Indiana football head coach Tom Allen and his staff have not been shy in deeming the 2021 football season a disappointment, and one area in which last season’s team seemed to struggle the most was on the offensive line.
The advanced statistics paint a similar picture. According to Football Outsiders, Indiana’s offensive line finished 119th in the nation in Line Yards per Carry and 91st nationally in Sack Rate, putting the team near the bottom of the list in statistics related to both pass and run blocking.
With the 2022 season kickoff against Illinois just two weeks away, Allen and offensive line coach Darren Hiller have both emphasized the importance of improving in the trenches as the program looks to go back to the winning ways it found in the 2019 and 2020 seasons.
As fall camp winds to a close, Hiller said that he has seen serious improvement in the group compared to where it was a season ago, particularly in its consistency.
“Playing offensive line is a position that you have to embrace the boredom of consistency, and it’s repetitive, and it’s doing things over and over and over and embracing that,” Hiller said. “From a year ago to now, we’ve made a lot of strides in that regard, and kids are working hard. It’s been a great camp.”

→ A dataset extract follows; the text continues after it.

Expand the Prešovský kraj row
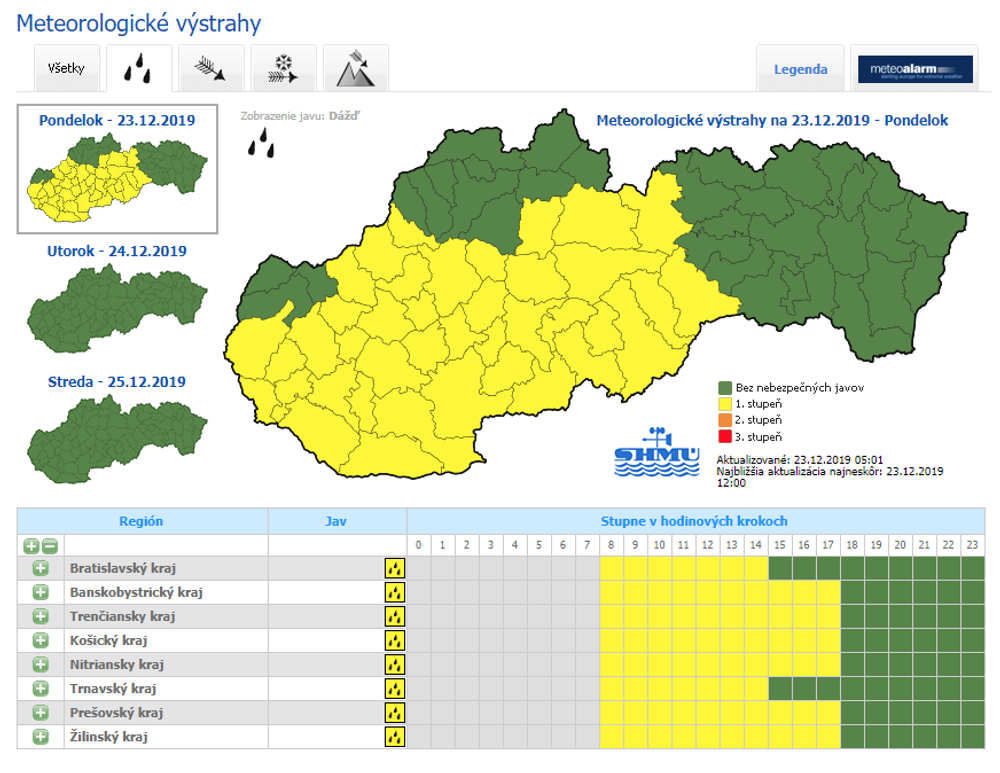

While the Hoosiers had issues in both facets of offensive line play, the results of the team’s struggles were most apparent in pass blocking and quarterback health.

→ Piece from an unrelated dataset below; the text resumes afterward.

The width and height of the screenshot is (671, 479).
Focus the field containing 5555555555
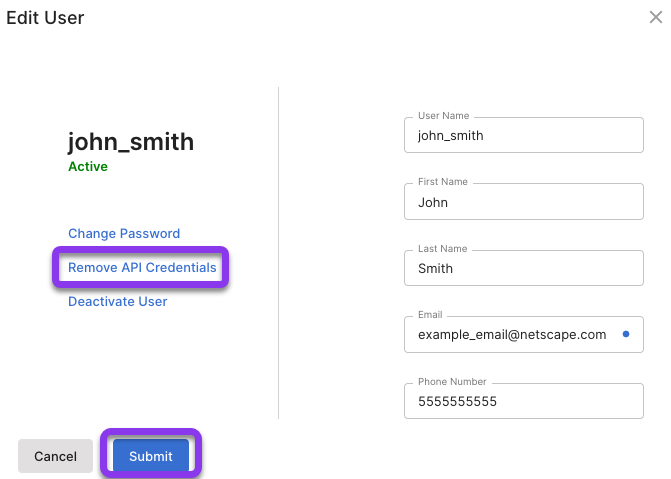pos(524,401)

Indiana’s quarterbacks took a beating last season, with the team starting four different players at the position across 12 games due to injuries. In total, IU’s signal callers were sacked 29 times for a loss of 169 yards, an average of 2.42 sacks allowed per game being tied for the 81st-best rate in the nation.
With sacks and quarterback hurries being an issue for the Hoosiers all throughout 2021, the IU offense will face its first test of the season in its first game of the season, as Illinois finished fourth in the Big Ten and tied for 49th in the nation with 30 sacks in 2021.
Allen has made pass protection a point of emphasis all offseason long in the leadup to week one, and said Friday that both the offensive linemen and running backs have gotten better at taking care of the quarterback during camp.
“I think pass protection has been a positive growth, it’s something we’ve really focused on and tried to stress in that area,” Allen said. “And I think that’s something we’ve seen through being able to run creases for our backs in space to be able to get to the same levels.”
While keeping the quarterback on the field is one important aspect of pass protection, another is giving him enough time to make a throw down the field. Allen stressed that importance as the team looks to improve on its 4.1 yards per play average from last season, the fifth-worst rate in FBS.
“We’ve gotta get to the second level blocks and be able to cut people out, That’s been a big part of the system,” Allen said. “And to create those more explosive plays for us. Not having to drive the ball on those 10-11-12-13-play drives to be able to score points. To get some of those explosive chunk plays O-Line has been a big part of that.”